▶ Required action
Copy out each line containing "Open" from the entries below.
BEGIN
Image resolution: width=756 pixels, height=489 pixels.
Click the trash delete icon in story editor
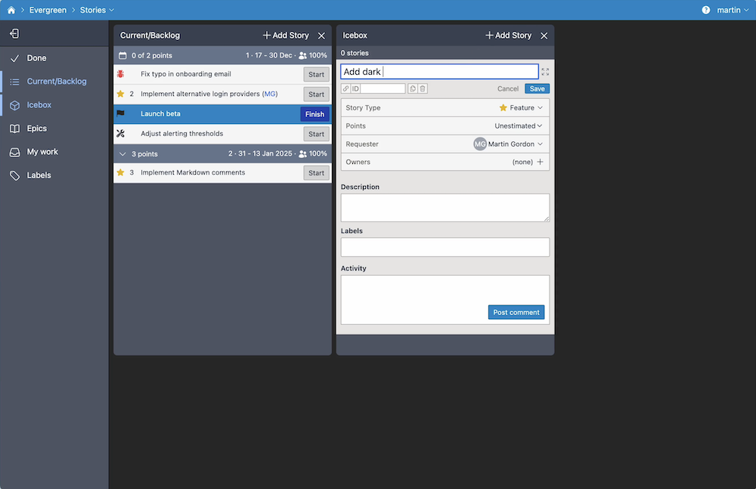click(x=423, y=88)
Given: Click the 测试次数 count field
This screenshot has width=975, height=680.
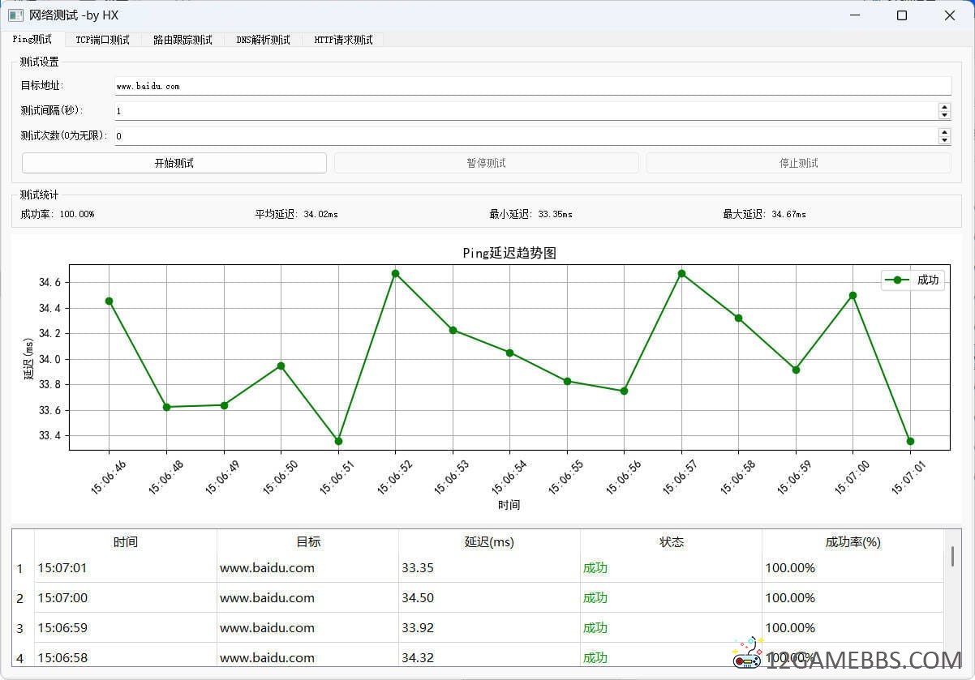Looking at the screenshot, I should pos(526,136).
END
BEGIN
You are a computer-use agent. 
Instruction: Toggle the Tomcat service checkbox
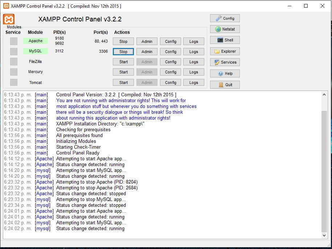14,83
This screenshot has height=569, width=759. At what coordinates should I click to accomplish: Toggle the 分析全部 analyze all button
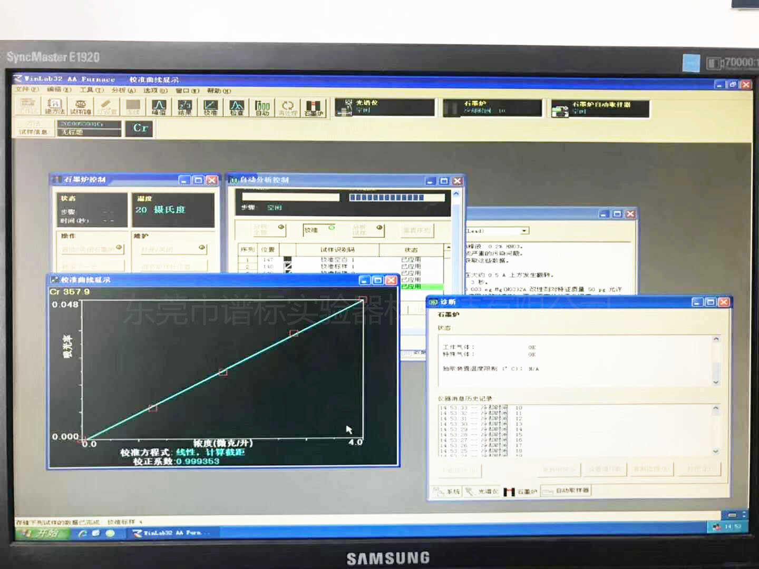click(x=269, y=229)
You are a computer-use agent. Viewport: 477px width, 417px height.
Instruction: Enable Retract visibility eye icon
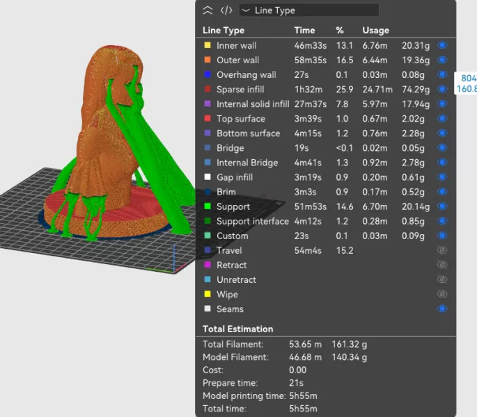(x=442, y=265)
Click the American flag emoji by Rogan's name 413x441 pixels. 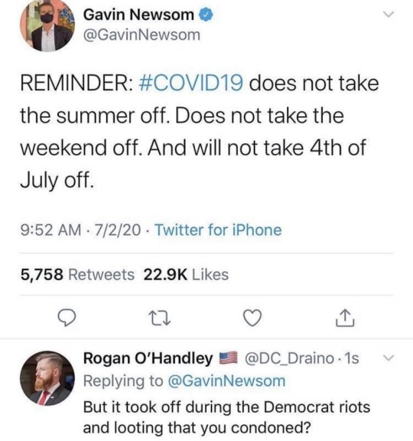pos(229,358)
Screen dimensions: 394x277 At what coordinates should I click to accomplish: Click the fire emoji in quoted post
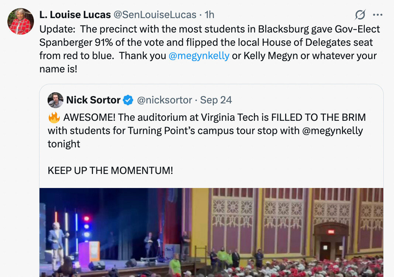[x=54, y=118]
END
BEGIN
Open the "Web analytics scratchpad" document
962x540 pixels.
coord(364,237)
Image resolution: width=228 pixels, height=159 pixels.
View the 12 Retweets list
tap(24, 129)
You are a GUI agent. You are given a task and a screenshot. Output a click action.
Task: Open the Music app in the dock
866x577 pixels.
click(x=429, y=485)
END
▶ Response box
Open the "Web analytics scratchpad" document
Task: Open the Music app in the dock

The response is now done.